Déterminer le moment exact de la fondation du monastère de l'Assomption est difficile, et il existe deux versions principales dans la communauté scientifique. La première suppose que le monastère a été fondé aux VIII-IX siècles par des moines grecs iconodules qui fuyaient de Byzance. Ils ont choisi cet endroit en raison de sa ressemblance avec le Mont Athos, de la présence d'eau douce et de la nature pittoresque. Les moines ont creusé dans la roche un temple et des cellules-cavernes. Le monastère se trouvait à la frontière entre les mondes chrétien et païen, ce qui permettait aux moines de mener des activités missionnaires parmi les tribus locales. Les découvertes archéologiques de cimetières chrétiens du VI siècle dans les environs confirment cette version, car les croyants avaient besoin de temples pour les cultes.
La deuxième version date la fondation du monastère au XV siècle. Il est possible qu'il ait été situé auparavant aux portes sud de la forteresse de Kırk-Or, mais après la capture de la forteresse par les Turcs en 1475, il a été déplacé. Cette version a été soutenue par le savant du XIX siècle A.L. Berthier-Delagarde, se référant à des manuscrits perdus. Pendant l'invasion turque, le monastère n'a pas été détruit. Près de lui, la capitale du Khanat de Crimée, Bachchisaray, a rapidement vu le jour, ce qui permettait aux ambassadeurs des États orthodoxes de prier parmi leurs coreligionnaires. À la fin du XV siècle, le monastère est devenu la résidence du métropolite. L'historien moscovite Lyzlov a mentionné que le khan de Crimée s'adressait à la Sainte Vierge avant les campagnes. Le monastère a joué un rôle important dans le soutien des chrétiens en temps difficiles.
Avec le temps, le monastère s'est détérioré. D'une lettre du prince Prozorovsky à P.A. Rumiantsev-Zadunaisky du 31 mai 1777, il est connu que l'église était en déclin, et la construction d'une nouvelle était prévue, mais ces plans n'ont pas pu se réaliser. En 1778, le métropolite Ignace a appelé les chrétiens à quitter la Crimée, et beaucoup se sont installés sur les rives de la mer d'Azov, fondant Marioupol. Cependant, le monastère n'a pas été complètement abandonné. En 1781, le prêtre grec Constantin Spirandi a repris les services dans l'église de l'Assomption. Le monastère est devenu une église paroissiale, visitée non seulement par les chrétiens locaux, mais aussi par des soldats russes. En 1800, la cathédrale Saint-Nicolas a été construite à Bachchisaray, et le monastère s'est vidé, ne restant animé que le jour de l'Assomption de la Vierge. Il était visité par des membres de la famille impériale, y compris Alexandre Ier et Nicolas Ier.
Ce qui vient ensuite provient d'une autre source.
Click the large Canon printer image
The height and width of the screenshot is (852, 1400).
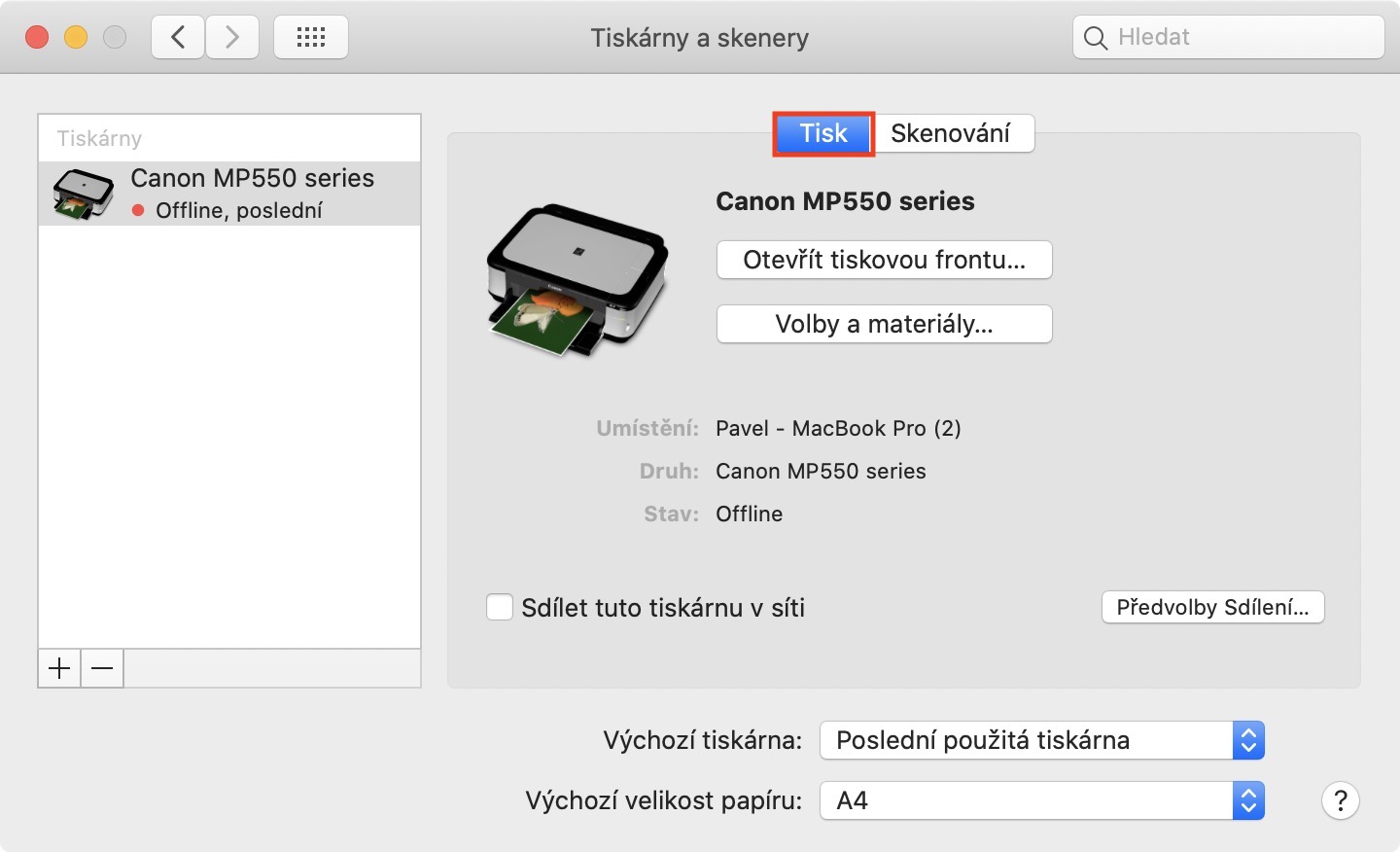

La renaissance du monastère a commencé en 1850 grâce à l'archevêque Innocent. En 1850, le skit de l'Assomption a été ouvert, composé de trois cellules-cavernes et d'un temple. Le monastère avait un plan général de construction, élaboré en 1848. En 1850, un clocher a été construit, mais la guerre de Crimée a entravé son développement ultérieur. Les moines ont aidé à l'hôpital de l'armée russe. Après la guerre, le monastère a été restauré, le temple de l'Assomption de la Vierge a été réparé. L'apparence architecturale du monastère comprenait trois niveaux avec différentes églises et constructions.
Le mode de vie des moines était austère, ils travaillaient pour maintenir le monastère. Le nombre de moines a augmenté, et en 1915, ils étaient 30. En 1878, le monastère a reçu une dépendance à Simferopol. Après la révolution, le monastère a existé quelques années, mais en 1921, il a été fermé et une colonie de travail a été créée à sa place. La plupart des bâtiments ont été détruits, seuls l'église de l'Assomption et la maison du supérieur ont été conservés.
Pendant la Grande Guerre patriotique, le monastère est redevenu un hôpital. En 1944, des blessés y ont été soignés, et de nouvelles sépultures sont apparues près des tombes des soldats de 1853-1856.
Une nouvelle renaissance du monastère a commencé en 1993. La maison du supérieur et le temple-caverne ont été restitués au monastère. Grâce aux efforts du supérieur père Silouane et des paroissiens, le monastère a été progressivement restauré. L'église de l'Assomption et l'escalier ont été restaurés, un clocher a été construit.